Abu-Jamal’s lawyers also use two other arguments to justify their claim NPR is bound by the First Amendment. Because the network is overseen by CPB, it is sufficiently entangled with the government to be subject to the freedom of speech laws, they say. And secondly, the government itself–in this case Dole and other members of Congress–encouraged NPR to ban Abu-Jamal from the air, they argue.

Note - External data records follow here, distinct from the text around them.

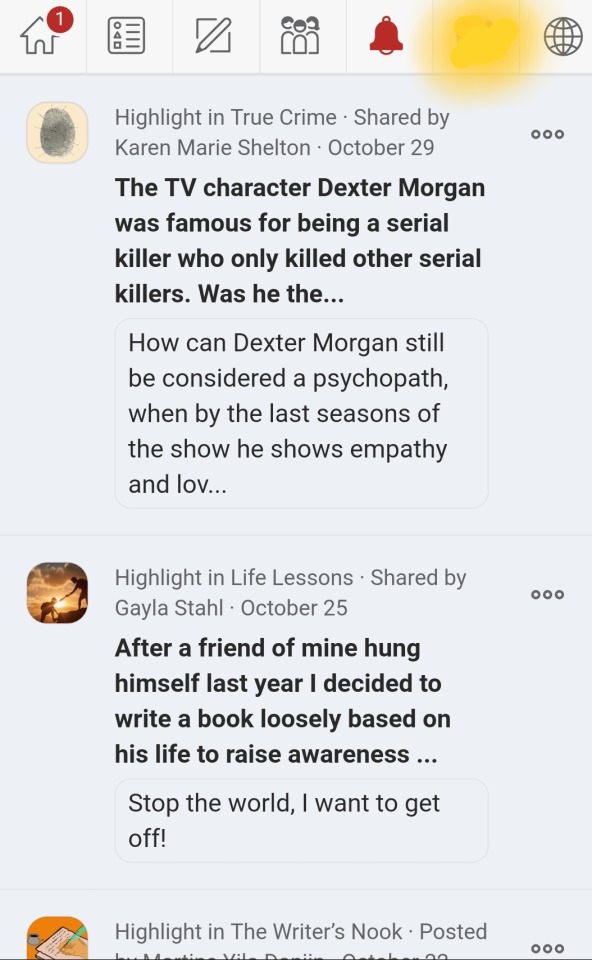Viewport: 592px width, 960px height.
Task: Open Karen Marie Shelton's profile link
Action: point(212,148)
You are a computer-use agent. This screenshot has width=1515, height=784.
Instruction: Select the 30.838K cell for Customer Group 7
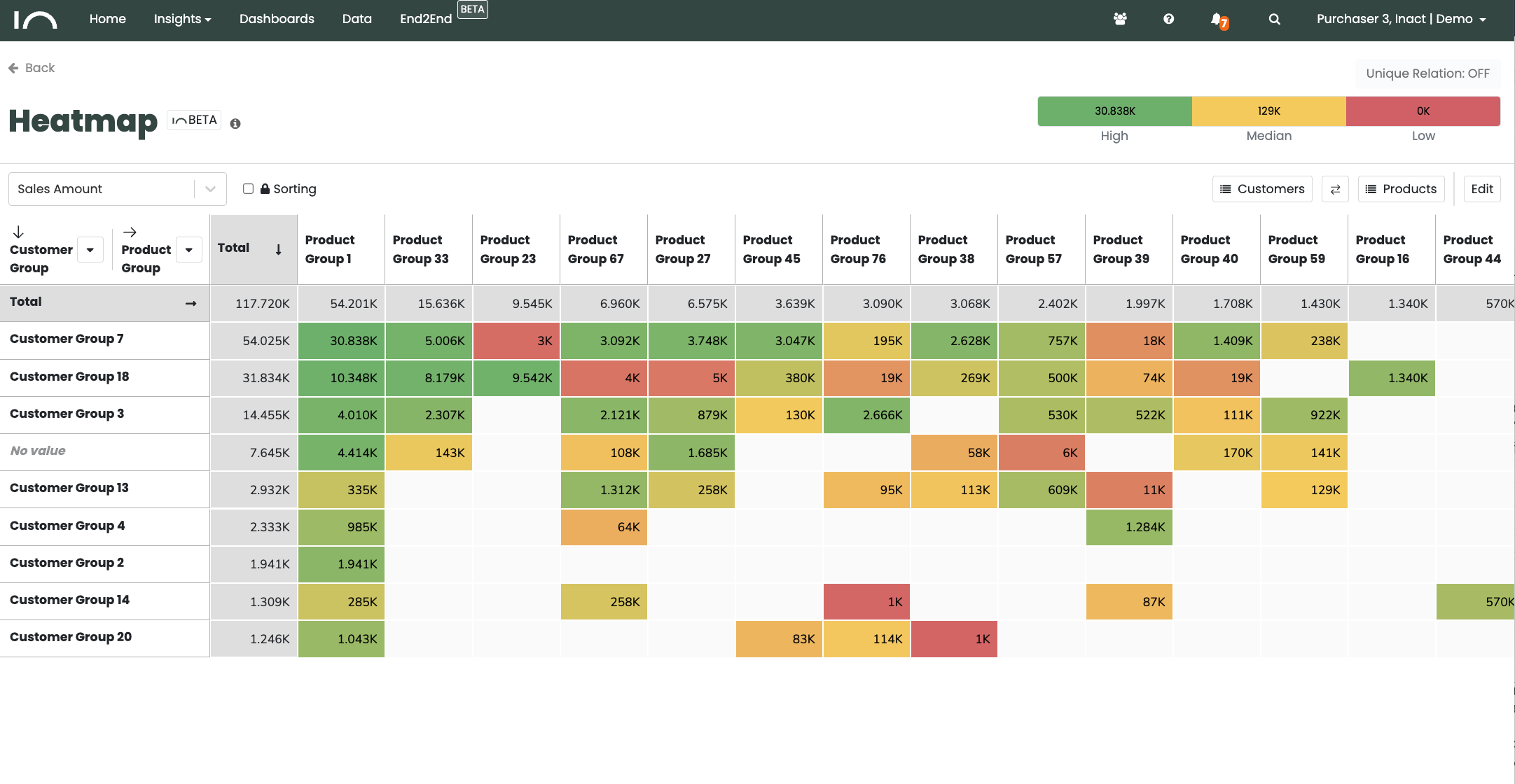pyautogui.click(x=341, y=341)
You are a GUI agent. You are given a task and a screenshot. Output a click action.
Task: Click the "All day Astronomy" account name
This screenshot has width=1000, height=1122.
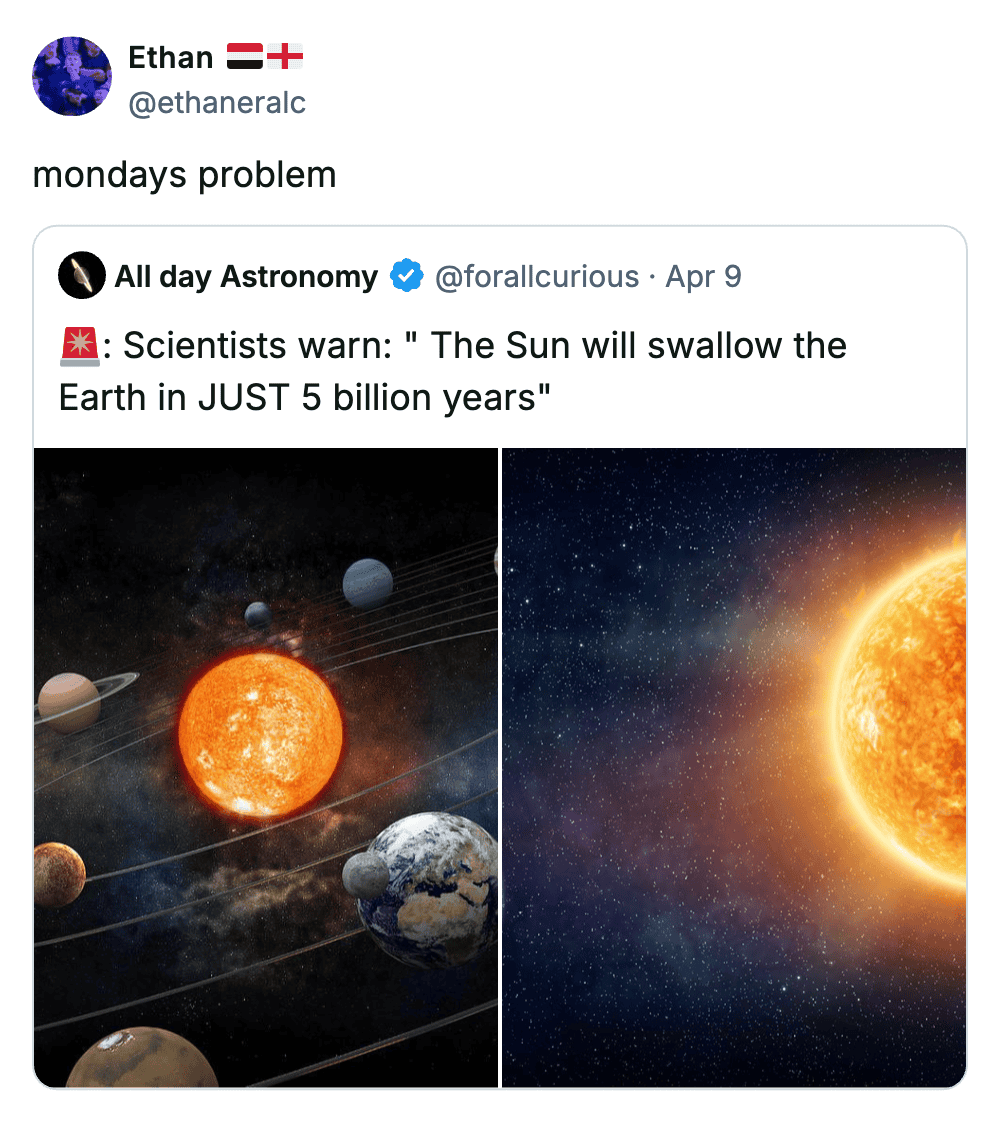tap(246, 276)
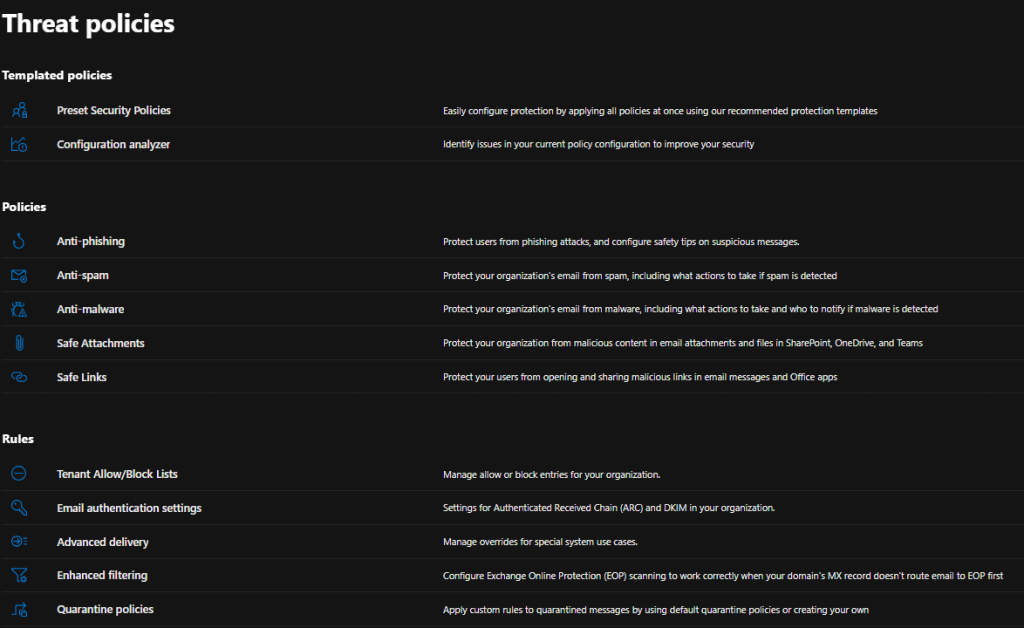Open the Anti-spam policy

click(x=83, y=275)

According to Rodney Smolla, director of the Institute of Bill of Rights Law at the College of William & Mary, even if plaintiffs can convince the court that NPR is subject to First Amendment laws, they may have trouble getting a judge to order NPR to put Abu-Jamal on the air. NPR has its own legislative protections from editorial interference, Smolla observes. “I think in reality it will come down to factual issues,” says Smolla. “And I think the factual issues will favor NPR.” Unless, he says, the plaintiffs unearth proof beyond circumstantial evidence — something like a memo that points to viewpoint discrimination.
Public broadcasters — especially state-owned stations — may well be concerned that their editorial decisions will be restricted by the First Amendment if the suit succeeds and it becomes a precedent. Pacifica Radio, for example, like NPR, has taken individuals off the air after controversies reached Capitol Hill. But Abu-Jamal’s lawyers say there are factors that make this case unique. First, it’s unusual for broadcasters to say that program material meets their standards, to publicize it, and then change their minds after a public outcry, says lawyer Gary Peller. Secondly, he says, other networks and stations weren’t created by CPB.
“We are not contending in this suit that people have the right to dictate what goes out on public broadcasting,” says Katz. “What we contend is that the government doesn’t have a right.”